What are your dreams for your business and yourself?

I would like to continue to introduce Aboriginal culture and cuisine to my client base. I would like to eventually go global and implement a food truck to do the annual Pow-Wow circuit in and around surrounding communities.  I would like to also help get rid of the negative stereotype that people have about native people and our abilities through my business by hiring and training aboriginal peoples in the industry.  Also, to be able to deal with people and society from a position of strength and make a strong cultural presence in the community. 

How has owning your own business affected your life?

It has made me realize that anything is possible if you stick to it and don’t be put off by what other people tell you. I never gave up on my dreams, and it really is a lot of work but it has given me a sense of accomplishment and a way to contribute to help creating a more positive image for native women in particular and native people in general. Never give up and never give in. Like one of my colleagues used to say “Onward and upward”.  You can’t go back, and why would you want to.

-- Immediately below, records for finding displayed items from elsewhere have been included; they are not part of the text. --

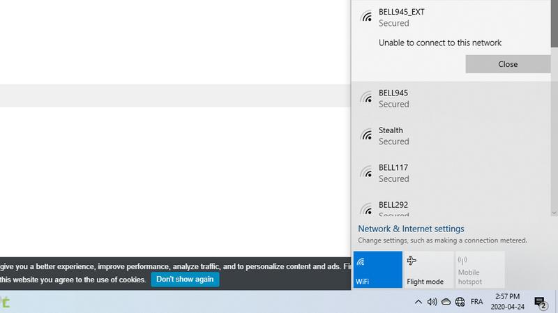This screenshot has height=313, width=558.
Task: Click the OneDrive cloud tray icon
Action: point(446,302)
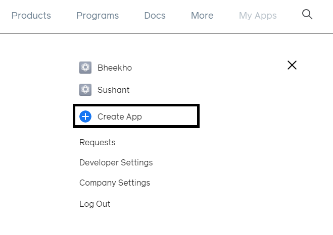Open the Docs navigation item

pos(155,16)
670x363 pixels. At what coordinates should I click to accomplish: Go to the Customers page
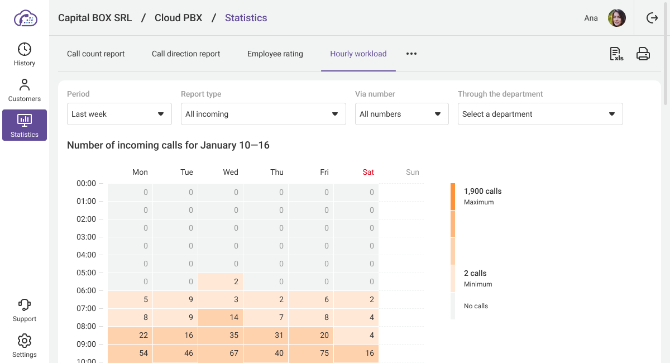(x=25, y=90)
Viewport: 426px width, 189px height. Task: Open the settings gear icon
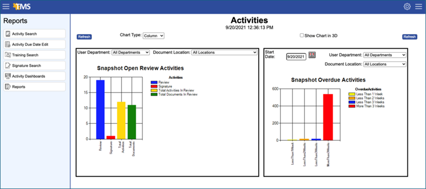[407, 6]
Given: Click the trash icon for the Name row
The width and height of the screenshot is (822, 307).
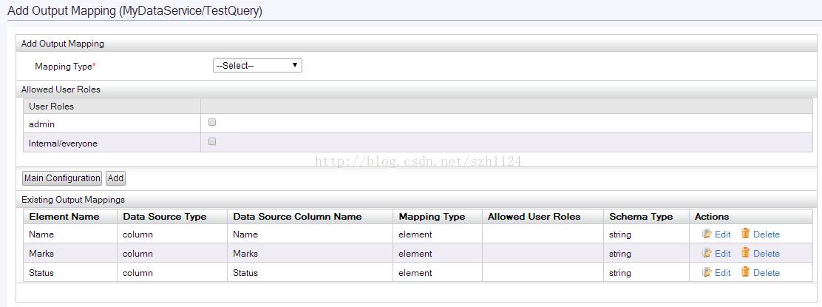Looking at the screenshot, I should [745, 234].
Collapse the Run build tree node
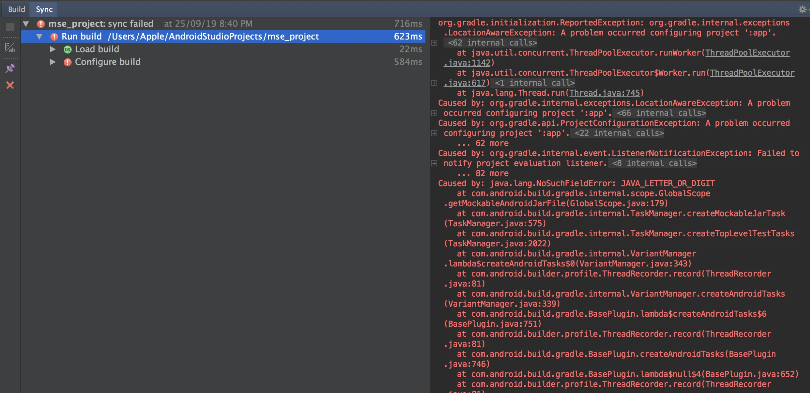Screen dimensions: 810x393 (x=39, y=36)
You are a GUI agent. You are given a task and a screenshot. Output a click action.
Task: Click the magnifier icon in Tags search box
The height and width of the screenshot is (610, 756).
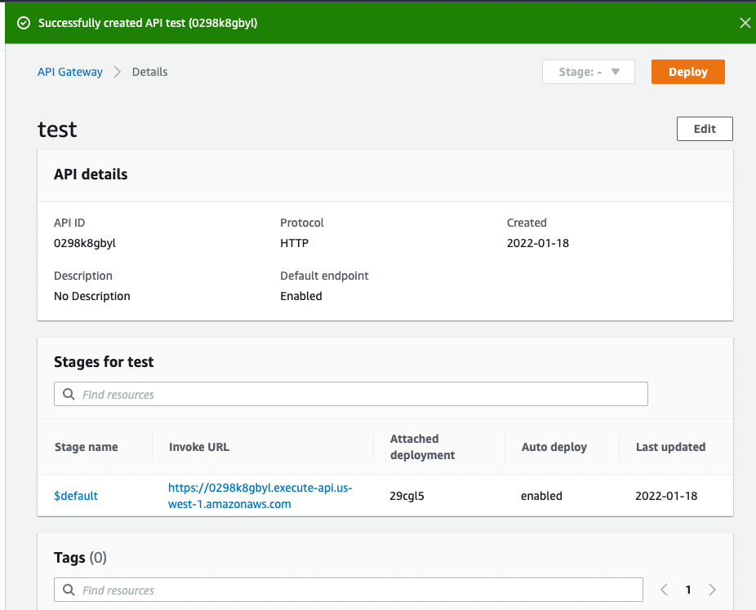coord(69,590)
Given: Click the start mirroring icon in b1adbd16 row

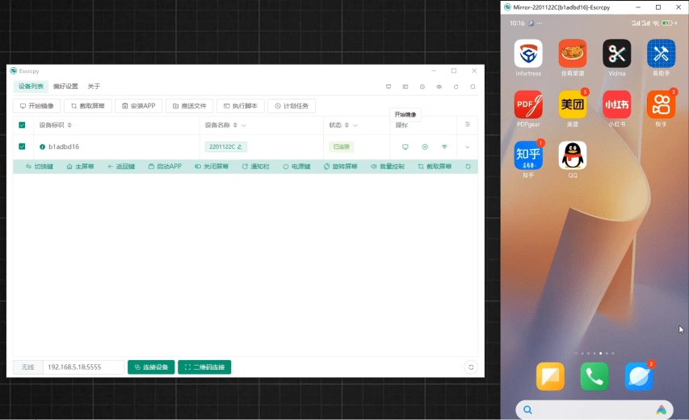Looking at the screenshot, I should pos(405,146).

What advice can you give others who are thinking of starting their own business?

You can live your dreams. Dream big and dream often. And for native people I say, believe in yourself, and your communities, keep your heads up, walk proud and face the future with confidence in yourself and confidence and support for the old, the youth. That way we look after and ensure our past and our future.

 

Christina Coolidge is currently attending SFU as a Communications Major. She is the Indigenous Program Researcher with the Career Services department. Christina is a member of the Tsleil-Waututh First Nation and her matrilineal ancestry includes Cree and Scottish. She hopes to help build a bridge between Indigenous and Non-Indigenous communities in order to better understand one another and to live together in a spirit of unity.